■ Ваше задание: Обновите отрывок текста о рождении сына в Израиле между словами «Из Парижа мы» и «не было известно.» включительно, заменив «серебряную» на «золотую». Приведите этот отрывок полностью.

■ Текст для чтения:
--------------------

Из Парижа мы приехали в Израиль и сразу включились в очень непривычную для нас, непростую жизнь этой страны. Там у нас родился сын, который, как я уже говорил, был первым в нашей группе саброй. Ему дали имя Дан. И тогда мы оказались в центре внимания уже израильской прессы. Фотографии Дана появились в израильских журналах. Когда ему делали обрезание, то был устроен чуть ли не национальный праздник, на который пришли даже самые большие военачальники, и среди них контр-адмирал Мока (Мордехай) Лимон, кстати, уроженец Барановичей в Белоруссии. На обрезании он подарил моему сыну серебряную чашу, которую привёз из Франции. Ему, в свою очередь, подарил эту чашу барон Ротшильд в Париже, где адмирал возглавлял израильскую военную миссию во Франции. На чаше по просьбе адмирала было выгравировано: «В этот день родился сын Севелы», имя новорождённого тогда ещё не было известно.

--------------------

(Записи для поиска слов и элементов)

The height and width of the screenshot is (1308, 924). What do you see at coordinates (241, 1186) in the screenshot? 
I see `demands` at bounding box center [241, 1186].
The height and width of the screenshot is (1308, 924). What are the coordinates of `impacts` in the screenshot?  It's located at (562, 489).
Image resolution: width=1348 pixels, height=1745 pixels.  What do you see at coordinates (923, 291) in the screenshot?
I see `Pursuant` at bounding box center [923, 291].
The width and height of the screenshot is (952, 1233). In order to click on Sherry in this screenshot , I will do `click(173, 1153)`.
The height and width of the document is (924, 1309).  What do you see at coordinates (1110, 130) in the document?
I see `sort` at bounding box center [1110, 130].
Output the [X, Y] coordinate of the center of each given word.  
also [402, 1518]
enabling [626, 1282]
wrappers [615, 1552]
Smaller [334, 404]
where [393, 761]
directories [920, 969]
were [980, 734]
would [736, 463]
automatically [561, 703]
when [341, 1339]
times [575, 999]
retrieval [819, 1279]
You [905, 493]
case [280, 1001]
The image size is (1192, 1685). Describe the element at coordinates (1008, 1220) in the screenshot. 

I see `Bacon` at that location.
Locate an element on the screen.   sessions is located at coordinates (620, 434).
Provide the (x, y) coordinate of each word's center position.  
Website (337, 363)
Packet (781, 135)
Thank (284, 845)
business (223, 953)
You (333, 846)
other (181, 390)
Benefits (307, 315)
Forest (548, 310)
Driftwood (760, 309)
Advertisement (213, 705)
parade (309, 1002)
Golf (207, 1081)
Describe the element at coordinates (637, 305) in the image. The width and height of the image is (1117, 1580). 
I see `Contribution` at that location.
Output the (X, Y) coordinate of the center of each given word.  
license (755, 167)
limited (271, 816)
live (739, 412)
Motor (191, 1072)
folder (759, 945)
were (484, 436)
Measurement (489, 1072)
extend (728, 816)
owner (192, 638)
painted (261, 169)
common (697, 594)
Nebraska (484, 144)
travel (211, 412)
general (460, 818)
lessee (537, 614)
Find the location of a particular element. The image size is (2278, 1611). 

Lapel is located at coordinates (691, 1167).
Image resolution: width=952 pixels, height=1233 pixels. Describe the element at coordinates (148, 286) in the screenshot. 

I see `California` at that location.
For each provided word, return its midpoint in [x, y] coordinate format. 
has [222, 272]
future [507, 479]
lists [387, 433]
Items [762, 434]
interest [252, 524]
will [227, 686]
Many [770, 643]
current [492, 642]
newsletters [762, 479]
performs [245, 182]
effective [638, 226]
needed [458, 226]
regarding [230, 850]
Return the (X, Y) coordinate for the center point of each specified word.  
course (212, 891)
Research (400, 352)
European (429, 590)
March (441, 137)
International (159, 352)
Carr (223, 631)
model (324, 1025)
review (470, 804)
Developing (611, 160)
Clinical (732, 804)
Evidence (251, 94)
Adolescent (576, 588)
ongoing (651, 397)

--------------------

■ Ответ на задание:
Из Парижа мы приехали в Израиль и сразу включились в очень непривычную для нас, непростую жизнь этой страны. Там у нас родился сын, который, как я уже говорил, был первым в нашей группе саброй. Ему дали имя Дан. И тогда мы оказались в центре внимания уже израильской прессы. Фотографии Дана появились в израильских журналах. Когда ему делали обрезание, то был устроен чуть ли не национальный праздник, на который пришли даже самые большие военачальники, и среди них контр-адмирал Мока (Мордехай) Лимон, кстати, уроженец Барановичей в Белоруссии. На обрезании он подарил моему сыну золотую чашу, которую привёз из Франции. Ему, в свою очередь, подарил эту чашу барон Ротшильд в Париже, где адмирал возглавлял израильскую военную миссию во Франции. На чаше по просьбе адмирала было выгравировано: «В этот день родился сын Севелы», имя новорождённого тогда ещё не было известно.